OK so you are
asking how is that a problem if they get paid? The problem is – in Australia,
if you happen to be paid by a customer that goes into liquidation or
administration within six months of you receiving your payments, you may be
considered a “preferred creditor” or a “preferred payment”.
A preferential
payment is a payment or transfer of assets to creditors that gives that
creditor a supposed advantage over other creditors. These payments or transfers
may be recoverable by trustees in bankruptcy under the provisions of the
Bankruptcy Act.
The transfer of
funds must take place during a specific period before the bankruptcy. As I mentioned above, this period is usually
6 months before the filing of the creditors petition.
The creditor has
three arms of defence. These include:
1.
The transfer was in the ordinary course of business
2.
The recipient of the funds acted in good faith;
3.
The recipient gave market value consideration or service.

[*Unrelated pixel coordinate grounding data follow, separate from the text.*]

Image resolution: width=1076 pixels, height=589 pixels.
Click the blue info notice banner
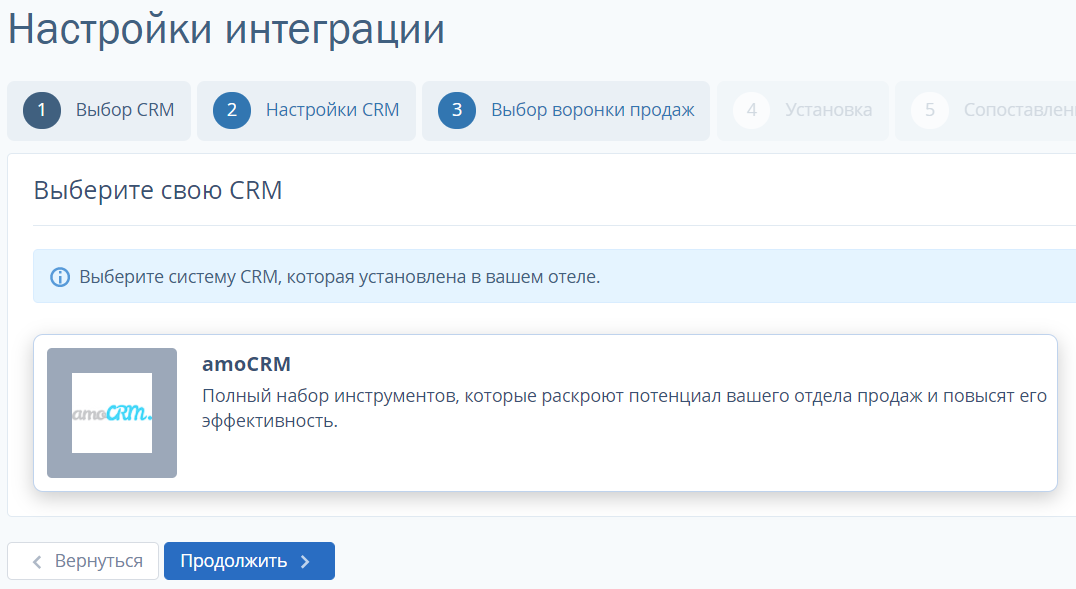pos(554,277)
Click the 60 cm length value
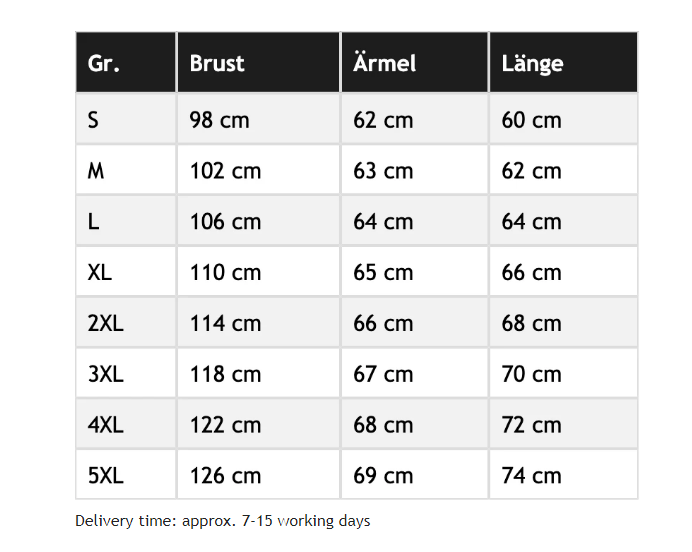692x552 pixels. pyautogui.click(x=531, y=120)
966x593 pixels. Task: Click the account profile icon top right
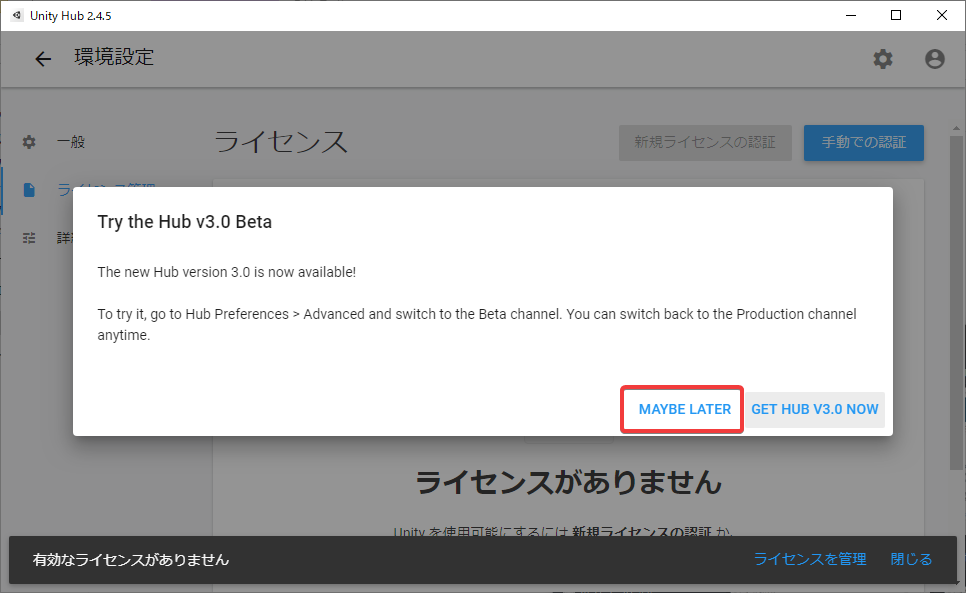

However the Administrators
or the liquidators will often go to court spending down the assets of what’s
left in the defunct Company to secure the (so called preferentially) paid
funds. These are funds often paid in the normal course of business and more
often then not - in good faith. So the customer who has acted in good faith now
has to incur legal fees to attempt to keep the funds that they have genuinely
earnt. These are funds that have been used to pay the wages of his employees
and costs of operations.
If the Trustee can
prove that the company that paid the funds was insolvent at the time of
payment, regardless of the good faith of the creditor, they can often force the
repayment of the funds. This area of the Bankruptcy Act is not fair by any
means.
At Sothertons we
can assist businesses to prepare a case with their legal advisers to minimise
the chances of losing hard earnt income. Contact us on 07 4972 1300.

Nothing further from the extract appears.